Projekt „Grenzen“ in der Klasse 4b

Am Montag, 18.10.2021, besuchte uns, die Klasse 4b der Konrad Kocher Schule, unsere Schulsozialarbeiterin Frau Kapitonova. „Grenzen“ hieß das große Thema, zu dem wir heute lernen, uns Gedanken machen und Übungen ausprobieren durften.

Warum gibt es Grenzen? Dieser Frage gingen wir gemeinsam nach. Wir erarbeiteten in Gruppen, dass es in vielen Bereichen Grenzen gibt. In der Schule, in der Freizeit und Zuhause, dort überall gibt es Grenzen. Es gibt räumliche Grenzen, Schulhofgrenzen oder Landesgrenzen. Grenzen können auch Regeln sein, die in der Klasse, in der Schule, in der Familie oder im Straßenverkehr gelten. Grenzen geben uns Sicherheit und Vertrauen. Wird eine Grenze überschritten, fühlt man sich unwohl, unsicher, vielleicht sogar gefährdet. Jeder Mensch hat auch seine eigene Wohlfühlgrenze, diese darf nicht ohne weiteres überschritten werden. In einer Partnerübung lernten wir diese Grenze bei uns und beim Partner kennen. Und auch wie es sich anfühlt, wenn diese missachtet wird. Außerdem übten wir das eindrückliche „Stopp“- Sagen. Dann weiß das Gegenüber genau, dass er eine Grenze überschreitet, wenn er jetzt nicht aufhört.

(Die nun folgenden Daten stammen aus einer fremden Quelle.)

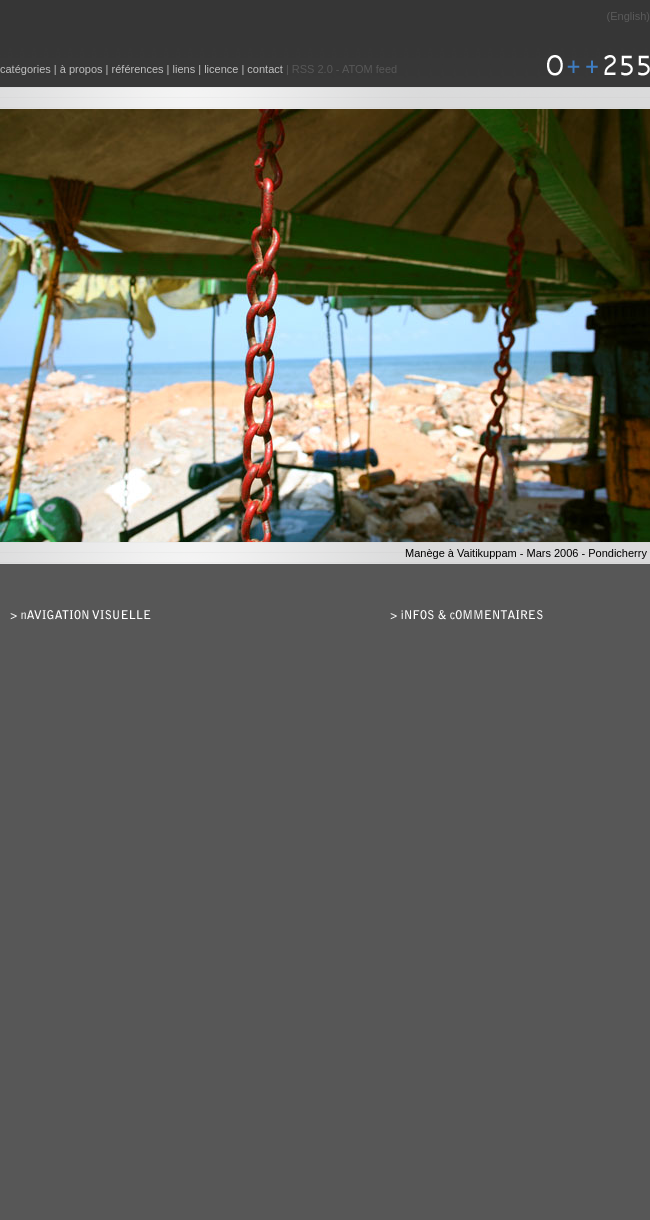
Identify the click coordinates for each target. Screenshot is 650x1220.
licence (221, 69)
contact (264, 69)
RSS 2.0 (312, 69)
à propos (81, 69)
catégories (25, 69)
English (628, 16)
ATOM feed (369, 69)
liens (184, 69)
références (138, 69)
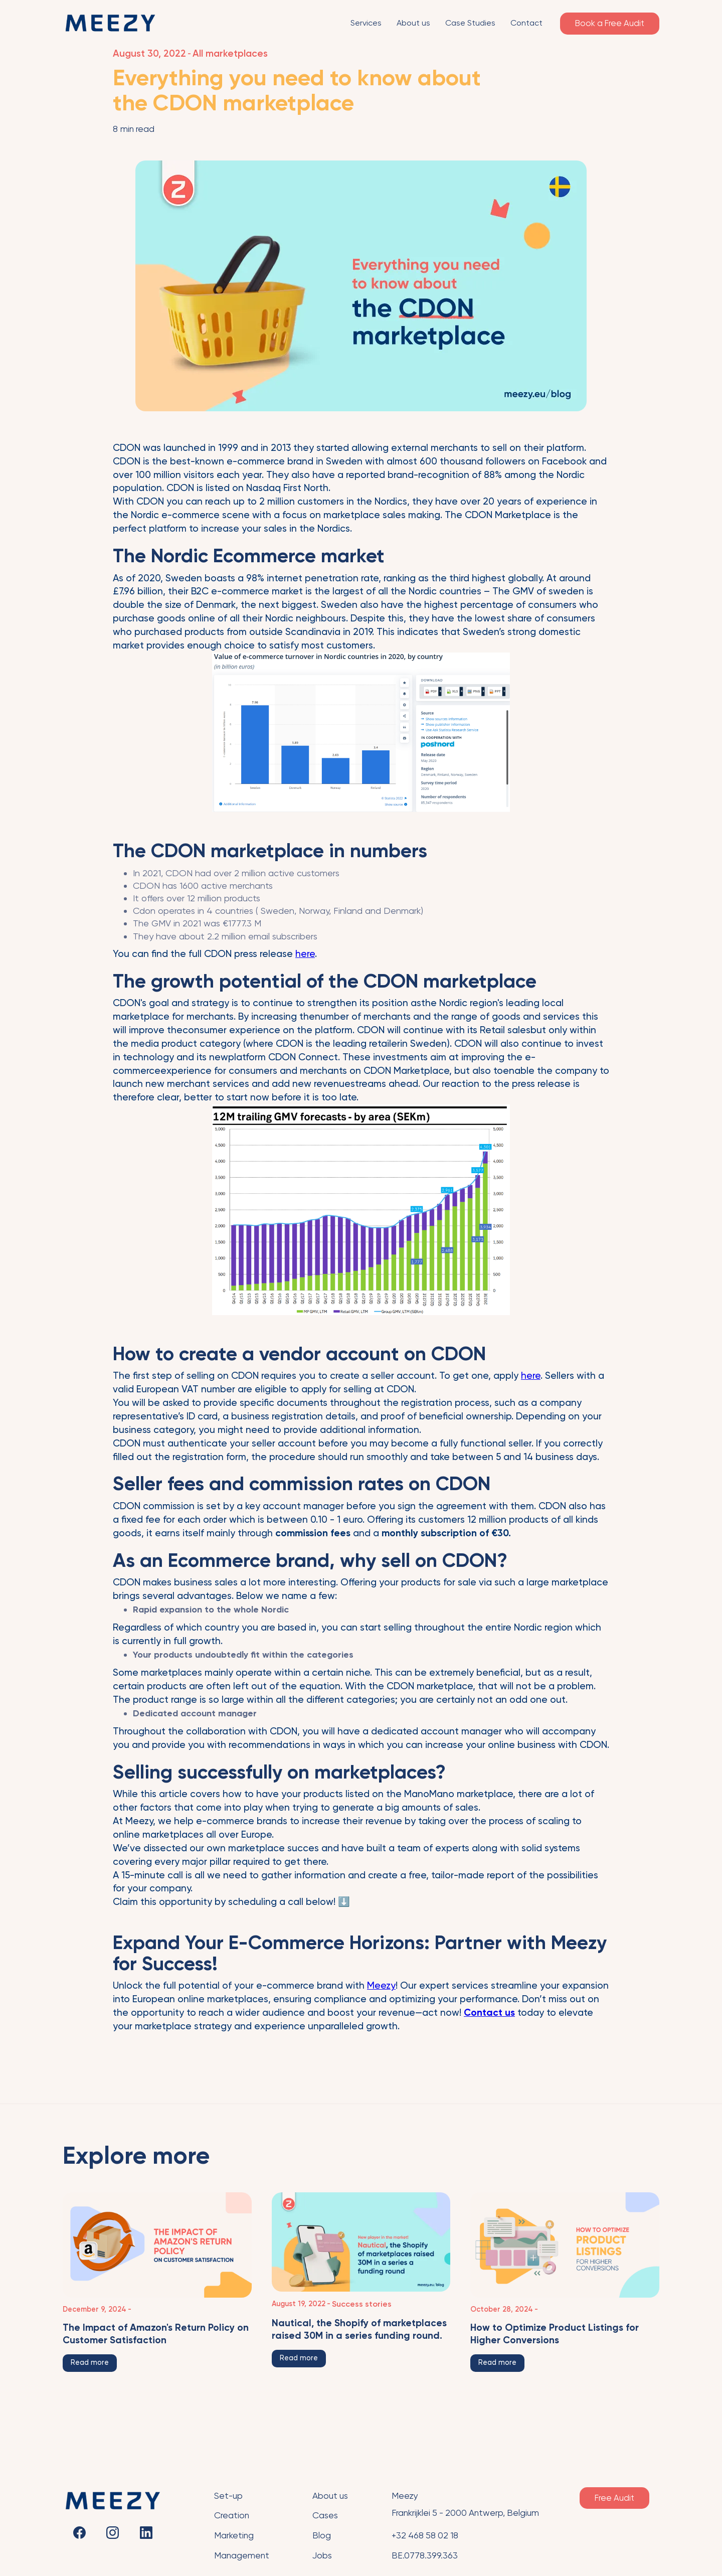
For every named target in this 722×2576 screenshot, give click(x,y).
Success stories (362, 2304)
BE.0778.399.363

Da wir in Mathematik zuvor das Thema Umfragen und Diagramme behandelten, führte ich spontan zu diesem Projekt eine Umfrage durch und befragte die Schülerinnen und Schüler, wie sie das Thema Grenzen finden. Das Ergebnis der Umfrage: Mehr als die Hälfte der Kinder fanden das Thema spannend und hatten Freude an diesem Projekt!